What is required: Which rows below contain the word "Zoom"? Gather every such row and copy it out, counting only matches with the same capitalization.

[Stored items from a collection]
########################################

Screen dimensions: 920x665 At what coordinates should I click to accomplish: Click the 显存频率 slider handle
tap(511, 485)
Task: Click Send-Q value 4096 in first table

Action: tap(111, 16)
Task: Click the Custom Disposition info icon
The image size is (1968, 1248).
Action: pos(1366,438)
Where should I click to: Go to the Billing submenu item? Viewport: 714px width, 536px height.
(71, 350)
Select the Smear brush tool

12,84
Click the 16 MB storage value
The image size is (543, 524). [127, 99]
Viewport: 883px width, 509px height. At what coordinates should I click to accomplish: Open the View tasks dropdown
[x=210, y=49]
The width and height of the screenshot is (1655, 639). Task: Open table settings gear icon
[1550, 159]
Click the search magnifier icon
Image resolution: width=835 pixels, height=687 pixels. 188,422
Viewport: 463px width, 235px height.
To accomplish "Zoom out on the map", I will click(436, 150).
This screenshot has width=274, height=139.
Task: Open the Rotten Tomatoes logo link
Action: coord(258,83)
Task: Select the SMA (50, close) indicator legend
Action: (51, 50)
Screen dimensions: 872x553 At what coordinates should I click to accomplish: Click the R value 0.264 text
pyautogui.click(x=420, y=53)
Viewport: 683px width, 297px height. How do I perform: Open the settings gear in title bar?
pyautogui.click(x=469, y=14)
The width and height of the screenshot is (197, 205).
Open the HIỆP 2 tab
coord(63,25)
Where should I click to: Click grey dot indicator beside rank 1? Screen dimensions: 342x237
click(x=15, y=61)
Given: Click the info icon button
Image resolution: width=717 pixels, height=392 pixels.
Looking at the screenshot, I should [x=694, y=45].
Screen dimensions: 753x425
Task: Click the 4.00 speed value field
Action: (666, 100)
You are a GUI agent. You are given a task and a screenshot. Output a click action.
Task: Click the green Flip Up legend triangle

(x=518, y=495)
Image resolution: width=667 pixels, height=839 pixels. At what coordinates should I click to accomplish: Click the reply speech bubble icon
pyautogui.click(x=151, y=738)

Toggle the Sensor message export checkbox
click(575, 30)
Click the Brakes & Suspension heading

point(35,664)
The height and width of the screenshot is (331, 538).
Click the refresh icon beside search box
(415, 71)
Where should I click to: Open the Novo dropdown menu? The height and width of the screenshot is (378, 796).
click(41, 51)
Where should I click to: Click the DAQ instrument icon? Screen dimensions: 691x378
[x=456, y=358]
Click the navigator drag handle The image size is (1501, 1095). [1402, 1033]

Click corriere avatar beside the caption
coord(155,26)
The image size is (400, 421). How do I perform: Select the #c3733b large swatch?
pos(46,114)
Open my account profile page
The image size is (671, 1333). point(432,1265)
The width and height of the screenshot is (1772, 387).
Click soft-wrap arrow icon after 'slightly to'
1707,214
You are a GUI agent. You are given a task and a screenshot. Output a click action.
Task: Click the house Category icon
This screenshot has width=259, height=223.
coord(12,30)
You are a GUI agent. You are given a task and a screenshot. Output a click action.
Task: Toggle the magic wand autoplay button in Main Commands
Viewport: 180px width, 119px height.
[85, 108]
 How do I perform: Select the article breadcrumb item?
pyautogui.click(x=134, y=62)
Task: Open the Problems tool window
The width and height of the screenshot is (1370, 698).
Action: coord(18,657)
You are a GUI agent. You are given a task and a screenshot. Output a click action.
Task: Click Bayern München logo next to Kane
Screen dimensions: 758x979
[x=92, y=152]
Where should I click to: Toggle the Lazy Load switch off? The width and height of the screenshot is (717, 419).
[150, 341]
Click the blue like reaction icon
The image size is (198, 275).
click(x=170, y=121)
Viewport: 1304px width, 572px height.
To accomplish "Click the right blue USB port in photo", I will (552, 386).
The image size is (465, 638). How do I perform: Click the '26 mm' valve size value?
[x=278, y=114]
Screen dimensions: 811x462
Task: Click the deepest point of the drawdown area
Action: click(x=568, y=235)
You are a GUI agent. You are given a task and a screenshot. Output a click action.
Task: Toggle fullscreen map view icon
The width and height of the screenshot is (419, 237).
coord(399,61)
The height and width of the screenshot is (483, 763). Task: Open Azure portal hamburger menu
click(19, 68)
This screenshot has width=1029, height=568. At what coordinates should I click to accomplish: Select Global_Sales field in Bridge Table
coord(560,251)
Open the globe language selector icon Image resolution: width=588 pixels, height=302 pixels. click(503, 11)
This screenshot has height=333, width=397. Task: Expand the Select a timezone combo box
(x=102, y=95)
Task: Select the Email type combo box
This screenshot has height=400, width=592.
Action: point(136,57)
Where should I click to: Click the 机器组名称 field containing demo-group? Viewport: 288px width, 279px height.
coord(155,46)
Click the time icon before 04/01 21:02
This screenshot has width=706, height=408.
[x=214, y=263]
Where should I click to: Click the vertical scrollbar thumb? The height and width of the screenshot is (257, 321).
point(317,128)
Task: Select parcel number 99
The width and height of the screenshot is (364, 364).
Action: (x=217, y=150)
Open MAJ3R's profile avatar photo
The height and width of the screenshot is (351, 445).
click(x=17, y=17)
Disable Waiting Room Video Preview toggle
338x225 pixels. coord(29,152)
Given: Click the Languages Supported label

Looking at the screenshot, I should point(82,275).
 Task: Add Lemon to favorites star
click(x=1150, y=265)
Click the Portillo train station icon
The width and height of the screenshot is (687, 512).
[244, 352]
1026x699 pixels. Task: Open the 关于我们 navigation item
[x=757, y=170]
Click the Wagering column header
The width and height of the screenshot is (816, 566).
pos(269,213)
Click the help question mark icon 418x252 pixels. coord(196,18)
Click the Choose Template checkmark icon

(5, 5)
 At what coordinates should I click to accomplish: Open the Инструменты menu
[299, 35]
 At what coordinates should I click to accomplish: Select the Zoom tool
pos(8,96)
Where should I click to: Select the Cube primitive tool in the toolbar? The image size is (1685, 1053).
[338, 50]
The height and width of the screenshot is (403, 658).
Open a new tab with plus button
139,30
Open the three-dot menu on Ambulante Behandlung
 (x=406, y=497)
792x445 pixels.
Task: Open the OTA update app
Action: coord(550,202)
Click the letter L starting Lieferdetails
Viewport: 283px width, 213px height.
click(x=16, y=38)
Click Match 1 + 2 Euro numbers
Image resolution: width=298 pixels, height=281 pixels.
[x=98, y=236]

########################################

The solution:
To accomplish "Zoom out on the map", I will click(436, 150).
 At what coordinates should I click to accomplish: Select the Zoom tool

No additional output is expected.